[Start of section]

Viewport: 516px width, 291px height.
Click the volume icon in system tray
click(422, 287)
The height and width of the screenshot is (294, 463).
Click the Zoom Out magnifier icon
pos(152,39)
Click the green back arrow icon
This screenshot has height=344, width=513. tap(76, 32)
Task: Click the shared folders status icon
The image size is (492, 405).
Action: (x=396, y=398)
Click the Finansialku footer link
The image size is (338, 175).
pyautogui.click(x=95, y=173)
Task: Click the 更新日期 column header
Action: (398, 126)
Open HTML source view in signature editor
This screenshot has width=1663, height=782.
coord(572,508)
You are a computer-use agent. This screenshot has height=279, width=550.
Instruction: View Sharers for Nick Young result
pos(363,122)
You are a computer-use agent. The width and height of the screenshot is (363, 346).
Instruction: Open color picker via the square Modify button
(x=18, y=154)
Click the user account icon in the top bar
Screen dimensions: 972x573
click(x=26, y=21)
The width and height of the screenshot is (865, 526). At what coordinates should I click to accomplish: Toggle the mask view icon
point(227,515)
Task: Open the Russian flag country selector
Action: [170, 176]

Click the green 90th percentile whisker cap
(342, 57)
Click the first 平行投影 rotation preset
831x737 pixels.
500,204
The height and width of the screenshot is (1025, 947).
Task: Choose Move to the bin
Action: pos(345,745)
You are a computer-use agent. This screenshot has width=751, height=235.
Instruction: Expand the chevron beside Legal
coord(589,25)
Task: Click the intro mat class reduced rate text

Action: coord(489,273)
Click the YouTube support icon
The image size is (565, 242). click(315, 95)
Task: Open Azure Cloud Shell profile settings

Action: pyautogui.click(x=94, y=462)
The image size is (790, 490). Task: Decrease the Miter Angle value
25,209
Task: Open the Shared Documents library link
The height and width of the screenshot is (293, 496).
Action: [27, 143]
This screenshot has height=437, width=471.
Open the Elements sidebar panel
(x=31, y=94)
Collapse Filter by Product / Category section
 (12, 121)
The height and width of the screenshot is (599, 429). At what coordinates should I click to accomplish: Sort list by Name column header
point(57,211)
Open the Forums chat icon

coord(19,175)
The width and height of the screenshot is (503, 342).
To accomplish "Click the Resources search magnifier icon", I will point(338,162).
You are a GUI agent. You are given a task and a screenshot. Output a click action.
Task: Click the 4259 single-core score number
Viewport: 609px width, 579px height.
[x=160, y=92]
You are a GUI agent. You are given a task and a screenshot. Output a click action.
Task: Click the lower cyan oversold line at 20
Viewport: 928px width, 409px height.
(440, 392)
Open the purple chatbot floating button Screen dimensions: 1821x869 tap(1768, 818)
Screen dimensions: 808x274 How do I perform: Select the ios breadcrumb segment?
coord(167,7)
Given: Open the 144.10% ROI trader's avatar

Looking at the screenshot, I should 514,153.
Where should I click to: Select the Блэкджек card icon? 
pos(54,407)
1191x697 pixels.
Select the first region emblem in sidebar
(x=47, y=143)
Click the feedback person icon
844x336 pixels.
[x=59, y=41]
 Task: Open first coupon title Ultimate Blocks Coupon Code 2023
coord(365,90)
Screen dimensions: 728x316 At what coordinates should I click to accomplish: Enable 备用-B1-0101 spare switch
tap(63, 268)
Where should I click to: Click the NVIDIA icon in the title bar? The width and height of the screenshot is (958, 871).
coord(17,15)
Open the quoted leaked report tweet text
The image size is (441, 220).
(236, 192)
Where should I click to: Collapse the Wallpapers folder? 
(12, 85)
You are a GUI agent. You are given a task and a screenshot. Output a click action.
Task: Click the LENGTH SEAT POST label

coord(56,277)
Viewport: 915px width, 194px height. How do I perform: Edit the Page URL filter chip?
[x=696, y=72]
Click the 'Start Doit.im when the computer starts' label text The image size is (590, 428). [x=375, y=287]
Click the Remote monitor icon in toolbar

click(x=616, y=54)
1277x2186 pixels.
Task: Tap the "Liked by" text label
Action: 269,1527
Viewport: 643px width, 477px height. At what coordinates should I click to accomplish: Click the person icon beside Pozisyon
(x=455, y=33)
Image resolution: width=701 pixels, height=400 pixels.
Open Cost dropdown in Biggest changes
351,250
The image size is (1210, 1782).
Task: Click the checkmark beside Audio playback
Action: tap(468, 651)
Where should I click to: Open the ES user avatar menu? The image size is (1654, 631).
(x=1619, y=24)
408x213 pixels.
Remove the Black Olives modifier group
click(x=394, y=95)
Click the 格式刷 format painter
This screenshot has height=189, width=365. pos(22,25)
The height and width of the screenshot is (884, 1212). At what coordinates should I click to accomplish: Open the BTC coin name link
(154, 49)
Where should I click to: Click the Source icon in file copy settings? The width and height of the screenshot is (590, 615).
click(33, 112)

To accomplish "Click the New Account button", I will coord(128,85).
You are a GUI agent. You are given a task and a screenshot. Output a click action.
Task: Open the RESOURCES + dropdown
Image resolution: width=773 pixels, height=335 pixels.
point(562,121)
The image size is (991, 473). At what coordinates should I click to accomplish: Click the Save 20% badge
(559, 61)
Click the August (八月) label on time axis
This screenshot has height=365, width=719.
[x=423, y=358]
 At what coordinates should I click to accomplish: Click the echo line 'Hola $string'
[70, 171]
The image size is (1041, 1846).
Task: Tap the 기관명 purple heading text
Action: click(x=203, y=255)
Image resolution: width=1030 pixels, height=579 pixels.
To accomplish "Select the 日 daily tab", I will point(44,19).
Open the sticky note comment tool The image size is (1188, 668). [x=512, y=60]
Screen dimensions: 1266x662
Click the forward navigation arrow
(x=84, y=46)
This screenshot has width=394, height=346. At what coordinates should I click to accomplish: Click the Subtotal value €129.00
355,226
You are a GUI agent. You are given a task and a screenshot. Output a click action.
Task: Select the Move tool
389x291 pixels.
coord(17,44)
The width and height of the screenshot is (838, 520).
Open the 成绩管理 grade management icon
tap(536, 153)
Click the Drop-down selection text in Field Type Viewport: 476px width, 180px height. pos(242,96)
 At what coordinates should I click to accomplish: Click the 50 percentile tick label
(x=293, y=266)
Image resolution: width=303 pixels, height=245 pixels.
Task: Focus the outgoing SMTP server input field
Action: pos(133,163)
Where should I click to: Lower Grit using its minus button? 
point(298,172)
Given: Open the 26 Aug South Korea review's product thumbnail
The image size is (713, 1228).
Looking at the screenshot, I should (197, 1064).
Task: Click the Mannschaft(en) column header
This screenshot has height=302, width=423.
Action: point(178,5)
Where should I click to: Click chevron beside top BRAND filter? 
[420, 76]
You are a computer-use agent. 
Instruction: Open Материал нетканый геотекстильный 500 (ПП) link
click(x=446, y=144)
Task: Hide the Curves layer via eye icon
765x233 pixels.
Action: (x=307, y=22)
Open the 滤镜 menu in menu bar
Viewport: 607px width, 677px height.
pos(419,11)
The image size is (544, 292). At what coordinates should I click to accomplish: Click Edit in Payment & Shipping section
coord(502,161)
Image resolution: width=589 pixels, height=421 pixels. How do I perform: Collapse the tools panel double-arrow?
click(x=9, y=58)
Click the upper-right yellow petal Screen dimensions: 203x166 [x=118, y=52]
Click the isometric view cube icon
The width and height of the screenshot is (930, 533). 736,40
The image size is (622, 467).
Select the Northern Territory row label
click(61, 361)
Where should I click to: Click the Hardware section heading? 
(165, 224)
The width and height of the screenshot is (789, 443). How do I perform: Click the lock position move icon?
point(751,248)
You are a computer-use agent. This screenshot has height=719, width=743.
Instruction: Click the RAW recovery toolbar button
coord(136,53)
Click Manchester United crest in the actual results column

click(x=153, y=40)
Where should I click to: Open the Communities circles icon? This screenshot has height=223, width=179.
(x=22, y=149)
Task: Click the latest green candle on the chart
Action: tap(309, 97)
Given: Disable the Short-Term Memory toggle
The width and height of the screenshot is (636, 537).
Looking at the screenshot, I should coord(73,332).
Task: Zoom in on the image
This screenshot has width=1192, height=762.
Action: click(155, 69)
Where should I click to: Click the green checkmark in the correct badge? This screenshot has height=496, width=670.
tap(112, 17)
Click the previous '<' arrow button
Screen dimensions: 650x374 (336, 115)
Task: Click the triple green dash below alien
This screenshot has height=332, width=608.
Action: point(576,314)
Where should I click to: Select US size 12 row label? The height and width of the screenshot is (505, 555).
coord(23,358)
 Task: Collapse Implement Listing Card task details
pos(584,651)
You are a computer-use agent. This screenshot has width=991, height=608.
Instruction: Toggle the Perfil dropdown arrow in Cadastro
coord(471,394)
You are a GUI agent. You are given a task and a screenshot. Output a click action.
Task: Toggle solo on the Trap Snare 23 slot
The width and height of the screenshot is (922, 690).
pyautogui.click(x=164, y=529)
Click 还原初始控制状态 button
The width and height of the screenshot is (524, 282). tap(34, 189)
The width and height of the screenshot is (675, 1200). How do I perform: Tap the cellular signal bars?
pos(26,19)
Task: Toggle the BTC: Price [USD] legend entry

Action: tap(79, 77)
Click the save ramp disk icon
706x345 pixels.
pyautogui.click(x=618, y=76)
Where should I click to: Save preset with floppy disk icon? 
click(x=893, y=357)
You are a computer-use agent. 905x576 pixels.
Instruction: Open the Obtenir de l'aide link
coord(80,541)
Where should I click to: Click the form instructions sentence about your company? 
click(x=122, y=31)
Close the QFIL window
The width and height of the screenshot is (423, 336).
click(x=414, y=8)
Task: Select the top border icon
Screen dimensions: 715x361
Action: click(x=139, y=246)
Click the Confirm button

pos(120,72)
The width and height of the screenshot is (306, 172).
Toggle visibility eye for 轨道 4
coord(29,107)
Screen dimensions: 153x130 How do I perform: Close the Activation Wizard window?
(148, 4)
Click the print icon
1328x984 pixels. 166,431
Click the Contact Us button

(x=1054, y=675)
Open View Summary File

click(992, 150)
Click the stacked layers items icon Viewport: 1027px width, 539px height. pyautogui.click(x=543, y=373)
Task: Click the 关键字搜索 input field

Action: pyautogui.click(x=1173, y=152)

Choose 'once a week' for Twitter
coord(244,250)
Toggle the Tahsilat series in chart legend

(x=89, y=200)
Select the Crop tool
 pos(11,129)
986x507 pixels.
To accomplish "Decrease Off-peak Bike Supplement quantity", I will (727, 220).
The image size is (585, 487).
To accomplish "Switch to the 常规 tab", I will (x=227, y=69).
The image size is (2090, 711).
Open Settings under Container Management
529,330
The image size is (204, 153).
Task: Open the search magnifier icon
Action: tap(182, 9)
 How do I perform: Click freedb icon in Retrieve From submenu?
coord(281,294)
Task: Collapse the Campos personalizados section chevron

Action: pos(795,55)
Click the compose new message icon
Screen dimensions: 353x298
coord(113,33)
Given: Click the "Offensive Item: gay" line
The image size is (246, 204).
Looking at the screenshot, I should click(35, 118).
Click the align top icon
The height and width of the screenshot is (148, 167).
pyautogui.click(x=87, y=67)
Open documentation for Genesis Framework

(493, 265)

[End of section]

▸ **Task objective**
In the data above, start at the line that has "Click the green 90th percentile whisker cap", stop after the line that has "has width=751, height=235.", and print every line in between exactly as it stands.

▸ **Reply to the exercise**
Click the green 90th percentile whisker cap
(342, 57)
Click the first 平行投影 rotation preset
831x737 pixels.
500,204
The height and width of the screenshot is (1025, 947).
Task: Choose Move to the bin
Action: pos(345,745)
You are a computer-use agent. This screenshot has width=751, height=235.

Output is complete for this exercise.